### Document section

GST impact on the infrastructure sector

The infrastructure sector is the backbone of the Indian economy. The government has been making efforts to boost the sector through various schemes and incentives.

According to the government, total infrastructure spending is expected to be about 10% of GDP (gross domestic product) during the 12th Five-Year Plan (2012–17), up from 7.6% during the previous Plan. A total of 6,604km has been constructed out of the 15,000km target set for national highways in 2016-17, says the ministry of road transport and highways. The Airports Authority of India plans to develop city-side infrastructure at 13 regional airports, with help from private entities for building of hotels, car parks and other facilities. Significant allocations have been made to power, urban development and inland waterways sectors. The above initiatives show the firm commitment of the government to infrastructure.

Given this, the recent introduction of the goods and services tax (GST) could have significant impact in terms of spending on infrastructure.

In the pre-GST era, there was dichotomy in the applicable indirect tax regime relevant to infrastructure. While Central laws provided exemptions and concessions, state VAT (value-added tax) and entry tax laws were applicable to goods procured. In addition, the cascading effect of Central and state indirect taxes was a concern, due to a high base for levy of respective taxes and a restrictive credit mechanism. There was also litigation at the Central and state levels on classification of contracts, valuation, jurisdiction of state on inter-state works contracts and other issues.

### Provided material
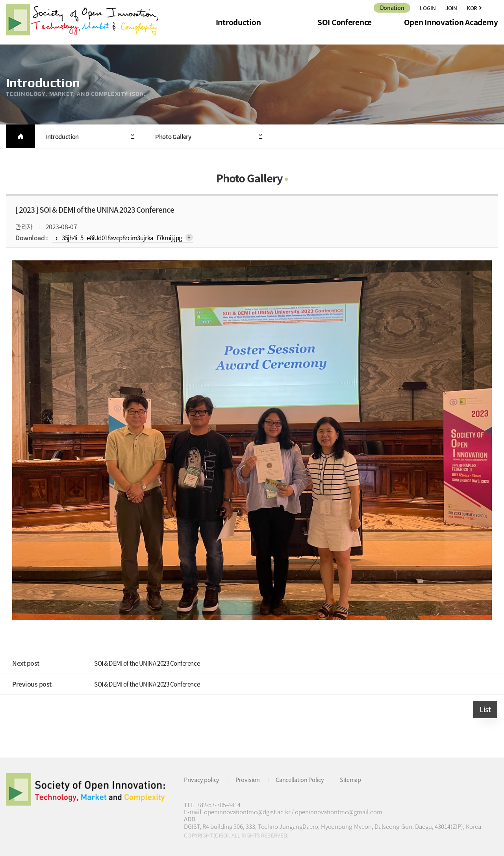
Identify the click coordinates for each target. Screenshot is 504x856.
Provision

### Aim of the task
Answer these questions using the text on GST and the infrastructure sector:
1. What share of GDP is total infrastructure spending expected to reach during the 12th Five-Year Plan?
2. At how many regional airports does the Airports Authority of India plan to develop city-side infrastructure?
3. Before GST, which state laws applied to goods procured?
The material is not required for this exercise.

### Complete output
1. About 10% of GDP.
2. 13 regional airports.
3. State VAT (value-added tax) and entry tax laws.